## REQUIRED WORK
Can you render the records, from their start through the line containing "tap(114, 109)", as a JSON list of strings with one string per line and blank lines left out?

[EXERCISE INPUT start]

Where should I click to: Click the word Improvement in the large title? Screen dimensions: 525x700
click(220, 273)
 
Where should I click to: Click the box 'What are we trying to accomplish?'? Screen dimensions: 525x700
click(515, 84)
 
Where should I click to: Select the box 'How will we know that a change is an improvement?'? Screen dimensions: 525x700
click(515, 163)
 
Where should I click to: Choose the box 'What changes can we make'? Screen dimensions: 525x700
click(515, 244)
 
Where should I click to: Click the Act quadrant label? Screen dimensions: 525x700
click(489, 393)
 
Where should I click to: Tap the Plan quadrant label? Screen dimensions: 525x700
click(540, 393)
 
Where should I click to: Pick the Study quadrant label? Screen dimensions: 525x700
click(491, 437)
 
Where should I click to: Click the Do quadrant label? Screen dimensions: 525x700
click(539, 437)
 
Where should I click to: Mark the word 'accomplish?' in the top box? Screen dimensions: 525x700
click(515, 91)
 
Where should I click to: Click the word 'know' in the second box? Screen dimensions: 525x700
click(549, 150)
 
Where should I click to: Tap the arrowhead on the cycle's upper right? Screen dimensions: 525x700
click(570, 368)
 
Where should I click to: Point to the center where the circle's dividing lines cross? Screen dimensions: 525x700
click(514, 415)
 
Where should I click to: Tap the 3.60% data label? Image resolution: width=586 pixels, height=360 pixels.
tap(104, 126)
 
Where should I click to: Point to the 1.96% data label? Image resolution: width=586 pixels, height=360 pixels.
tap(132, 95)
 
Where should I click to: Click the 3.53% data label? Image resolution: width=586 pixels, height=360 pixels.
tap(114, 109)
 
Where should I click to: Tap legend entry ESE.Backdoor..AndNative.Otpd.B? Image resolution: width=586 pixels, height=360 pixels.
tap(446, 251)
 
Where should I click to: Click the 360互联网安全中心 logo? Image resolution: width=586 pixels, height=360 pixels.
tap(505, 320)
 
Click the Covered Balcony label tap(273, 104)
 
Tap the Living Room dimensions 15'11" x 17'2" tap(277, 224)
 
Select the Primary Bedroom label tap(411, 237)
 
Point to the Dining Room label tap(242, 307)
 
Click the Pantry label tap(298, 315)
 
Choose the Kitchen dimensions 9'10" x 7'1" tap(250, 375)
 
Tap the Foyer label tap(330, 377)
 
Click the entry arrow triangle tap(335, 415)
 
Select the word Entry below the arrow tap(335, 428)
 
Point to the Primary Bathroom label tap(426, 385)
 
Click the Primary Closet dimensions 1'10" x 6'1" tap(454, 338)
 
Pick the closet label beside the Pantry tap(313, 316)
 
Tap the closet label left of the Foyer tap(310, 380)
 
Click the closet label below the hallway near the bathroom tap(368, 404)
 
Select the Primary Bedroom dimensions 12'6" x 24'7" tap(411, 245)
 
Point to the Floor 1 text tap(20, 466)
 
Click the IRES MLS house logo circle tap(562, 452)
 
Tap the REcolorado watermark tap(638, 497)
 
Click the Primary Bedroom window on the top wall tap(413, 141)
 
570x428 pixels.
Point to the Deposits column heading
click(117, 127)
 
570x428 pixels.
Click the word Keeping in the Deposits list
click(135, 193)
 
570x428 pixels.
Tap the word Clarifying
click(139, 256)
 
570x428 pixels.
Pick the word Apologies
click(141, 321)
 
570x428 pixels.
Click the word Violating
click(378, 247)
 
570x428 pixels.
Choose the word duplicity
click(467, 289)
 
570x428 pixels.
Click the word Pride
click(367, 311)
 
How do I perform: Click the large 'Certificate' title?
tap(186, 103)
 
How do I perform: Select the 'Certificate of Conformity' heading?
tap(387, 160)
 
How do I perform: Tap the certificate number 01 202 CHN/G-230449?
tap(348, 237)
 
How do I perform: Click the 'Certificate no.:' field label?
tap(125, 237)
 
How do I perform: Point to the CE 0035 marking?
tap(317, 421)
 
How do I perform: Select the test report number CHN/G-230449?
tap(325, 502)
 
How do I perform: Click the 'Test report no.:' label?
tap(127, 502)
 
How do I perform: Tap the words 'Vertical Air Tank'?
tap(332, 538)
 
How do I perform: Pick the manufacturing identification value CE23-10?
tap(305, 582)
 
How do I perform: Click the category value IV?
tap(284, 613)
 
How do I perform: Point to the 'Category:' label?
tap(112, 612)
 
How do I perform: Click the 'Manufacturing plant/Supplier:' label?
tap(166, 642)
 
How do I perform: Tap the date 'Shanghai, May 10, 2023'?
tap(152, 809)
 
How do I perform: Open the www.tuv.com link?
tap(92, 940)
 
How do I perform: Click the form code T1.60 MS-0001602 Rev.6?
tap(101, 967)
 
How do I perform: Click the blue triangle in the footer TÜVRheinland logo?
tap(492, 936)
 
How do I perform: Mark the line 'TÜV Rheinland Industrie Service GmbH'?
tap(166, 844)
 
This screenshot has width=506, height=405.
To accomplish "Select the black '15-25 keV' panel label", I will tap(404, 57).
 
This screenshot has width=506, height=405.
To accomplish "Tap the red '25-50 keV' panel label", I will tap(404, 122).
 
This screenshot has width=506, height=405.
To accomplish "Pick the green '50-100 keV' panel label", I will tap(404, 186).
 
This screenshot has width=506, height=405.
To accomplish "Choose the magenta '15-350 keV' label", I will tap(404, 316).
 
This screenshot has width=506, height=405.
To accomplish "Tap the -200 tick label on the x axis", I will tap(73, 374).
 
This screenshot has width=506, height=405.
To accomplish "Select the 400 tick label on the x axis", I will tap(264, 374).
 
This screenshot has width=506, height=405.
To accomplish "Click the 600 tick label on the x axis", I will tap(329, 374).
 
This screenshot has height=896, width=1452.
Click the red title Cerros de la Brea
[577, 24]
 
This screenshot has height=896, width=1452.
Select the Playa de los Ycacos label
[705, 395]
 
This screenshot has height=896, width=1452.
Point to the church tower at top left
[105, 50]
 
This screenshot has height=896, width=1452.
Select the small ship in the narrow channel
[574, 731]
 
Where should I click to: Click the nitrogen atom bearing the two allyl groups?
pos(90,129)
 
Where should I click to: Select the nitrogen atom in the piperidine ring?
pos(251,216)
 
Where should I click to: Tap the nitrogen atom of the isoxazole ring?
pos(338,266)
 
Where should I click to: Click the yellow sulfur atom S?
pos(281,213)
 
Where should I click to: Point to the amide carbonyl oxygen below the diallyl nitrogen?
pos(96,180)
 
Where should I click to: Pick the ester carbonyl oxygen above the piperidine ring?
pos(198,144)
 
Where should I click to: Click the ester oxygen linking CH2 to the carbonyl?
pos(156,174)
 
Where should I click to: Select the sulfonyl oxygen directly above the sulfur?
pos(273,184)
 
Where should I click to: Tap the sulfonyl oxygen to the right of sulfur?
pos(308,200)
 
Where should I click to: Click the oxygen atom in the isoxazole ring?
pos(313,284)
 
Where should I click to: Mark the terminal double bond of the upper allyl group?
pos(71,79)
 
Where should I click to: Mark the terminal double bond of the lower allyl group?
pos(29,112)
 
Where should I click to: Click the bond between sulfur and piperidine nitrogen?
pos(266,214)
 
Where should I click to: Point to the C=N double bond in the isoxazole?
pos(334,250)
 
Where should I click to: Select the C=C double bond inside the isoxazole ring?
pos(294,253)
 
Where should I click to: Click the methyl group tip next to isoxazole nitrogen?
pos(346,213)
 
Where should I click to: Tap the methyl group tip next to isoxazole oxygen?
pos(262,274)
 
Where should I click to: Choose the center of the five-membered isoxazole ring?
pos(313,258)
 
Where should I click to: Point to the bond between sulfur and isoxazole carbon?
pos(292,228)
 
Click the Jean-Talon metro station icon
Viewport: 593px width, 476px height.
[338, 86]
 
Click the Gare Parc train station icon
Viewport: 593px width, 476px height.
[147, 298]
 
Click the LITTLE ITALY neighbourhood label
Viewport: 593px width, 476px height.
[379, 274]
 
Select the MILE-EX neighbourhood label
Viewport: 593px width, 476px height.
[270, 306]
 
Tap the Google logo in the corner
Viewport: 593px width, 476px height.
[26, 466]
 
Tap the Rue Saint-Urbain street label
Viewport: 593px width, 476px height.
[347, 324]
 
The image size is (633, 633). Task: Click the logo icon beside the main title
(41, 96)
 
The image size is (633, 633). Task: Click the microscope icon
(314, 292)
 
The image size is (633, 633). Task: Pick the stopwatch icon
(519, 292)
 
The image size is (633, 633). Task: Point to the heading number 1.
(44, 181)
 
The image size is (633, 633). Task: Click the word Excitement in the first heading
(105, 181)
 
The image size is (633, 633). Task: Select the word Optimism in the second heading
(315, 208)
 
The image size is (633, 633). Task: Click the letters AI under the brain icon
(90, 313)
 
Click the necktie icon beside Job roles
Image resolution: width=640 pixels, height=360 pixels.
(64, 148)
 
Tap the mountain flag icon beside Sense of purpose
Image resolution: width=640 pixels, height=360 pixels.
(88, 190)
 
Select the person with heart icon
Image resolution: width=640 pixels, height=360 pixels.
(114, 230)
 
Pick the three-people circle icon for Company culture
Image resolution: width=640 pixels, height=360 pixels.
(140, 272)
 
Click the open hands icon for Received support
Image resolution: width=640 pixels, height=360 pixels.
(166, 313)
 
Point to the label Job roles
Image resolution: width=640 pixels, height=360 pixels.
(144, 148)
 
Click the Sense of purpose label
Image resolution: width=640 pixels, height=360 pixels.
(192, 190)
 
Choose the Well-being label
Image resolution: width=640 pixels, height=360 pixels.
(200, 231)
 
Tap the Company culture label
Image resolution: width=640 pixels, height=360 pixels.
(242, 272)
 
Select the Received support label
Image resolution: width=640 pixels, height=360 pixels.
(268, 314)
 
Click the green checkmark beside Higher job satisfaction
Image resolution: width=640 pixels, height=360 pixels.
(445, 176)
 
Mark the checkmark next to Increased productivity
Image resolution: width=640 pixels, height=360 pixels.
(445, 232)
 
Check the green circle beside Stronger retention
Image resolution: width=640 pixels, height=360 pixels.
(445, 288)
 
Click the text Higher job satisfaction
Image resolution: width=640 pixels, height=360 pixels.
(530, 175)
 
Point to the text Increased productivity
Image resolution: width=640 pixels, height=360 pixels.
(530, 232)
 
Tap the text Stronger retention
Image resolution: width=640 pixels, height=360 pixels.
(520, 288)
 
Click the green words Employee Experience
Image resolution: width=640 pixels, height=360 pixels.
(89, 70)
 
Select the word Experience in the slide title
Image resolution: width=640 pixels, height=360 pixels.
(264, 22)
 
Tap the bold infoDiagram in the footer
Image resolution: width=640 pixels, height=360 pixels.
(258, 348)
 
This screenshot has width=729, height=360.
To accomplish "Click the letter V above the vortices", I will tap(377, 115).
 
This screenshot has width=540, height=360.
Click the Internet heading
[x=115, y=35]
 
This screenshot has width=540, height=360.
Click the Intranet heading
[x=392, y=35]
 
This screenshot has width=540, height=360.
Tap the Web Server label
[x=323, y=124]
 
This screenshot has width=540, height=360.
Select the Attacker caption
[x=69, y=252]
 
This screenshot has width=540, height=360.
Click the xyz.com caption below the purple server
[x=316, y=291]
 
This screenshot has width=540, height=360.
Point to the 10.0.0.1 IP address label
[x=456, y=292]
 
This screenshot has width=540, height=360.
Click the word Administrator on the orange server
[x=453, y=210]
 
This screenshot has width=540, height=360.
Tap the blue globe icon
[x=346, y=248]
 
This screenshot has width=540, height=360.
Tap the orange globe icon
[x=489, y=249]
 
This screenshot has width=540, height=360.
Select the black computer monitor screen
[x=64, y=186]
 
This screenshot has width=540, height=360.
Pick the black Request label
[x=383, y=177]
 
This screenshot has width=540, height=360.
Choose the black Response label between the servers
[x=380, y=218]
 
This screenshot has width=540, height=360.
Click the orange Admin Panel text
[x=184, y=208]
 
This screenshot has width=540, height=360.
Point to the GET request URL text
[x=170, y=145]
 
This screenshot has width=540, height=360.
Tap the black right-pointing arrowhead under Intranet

[EXERCISE INPUT end]

## EXERCISE SOLUTION
[
  "Where should I click to: Click the word Improvement in the large title? Screen dimensions: 525x700",
  "click(220, 273)",
  "Where should I click to: Click the box 'What are we trying to accomplish?'? Screen dimensions: 525x700",
  "click(515, 84)",
  "Where should I click to: Select the box 'How will we know that a change is an improvement?'? Screen dimensions: 525x700",
  "click(515, 163)",
  "Where should I click to: Choose the box 'What changes can we make'? Screen dimensions: 525x700",
  "click(515, 244)",
  "Where should I click to: Click the Act quadrant label? Screen dimensions: 525x700",
  "click(489, 393)",
  "Where should I click to: Tap the Plan quadrant label? Screen dimensions: 525x700",
  "click(540, 393)",
  "Where should I click to: Pick the Study quadrant label? Screen dimensions: 525x700",
  "click(491, 437)",
  "Where should I click to: Click the Do quadrant label? Screen dimensions: 525x700",
  "click(539, 437)",
  "Where should I click to: Mark the word 'accomplish?' in the top box? Screen dimensions: 525x700",
  "click(515, 91)",
  "Where should I click to: Click the word 'know' in the second box? Screen dimensions: 525x700",
  "click(549, 150)",
  "Where should I click to: Tap the arrowhead on the cycle's upper right? Screen dimensions: 525x700",
  "click(570, 368)",
  "Where should I click to: Point to the center where the circle's dividing lines cross? Screen dimensions: 525x700",
  "click(514, 415)",
  "Where should I click to: Tap the 3.60% data label? Image resolution: width=586 pixels, height=360 pixels.",
  "tap(104, 126)",
  "Where should I click to: Point to the 1.96% data label? Image resolution: width=586 pixels, height=360 pixels.",
  "tap(132, 95)",
  "Where should I click to: Click the 3.53% data label? Image resolution: width=586 pixels, height=360 pixels.",
  "tap(114, 109)"
]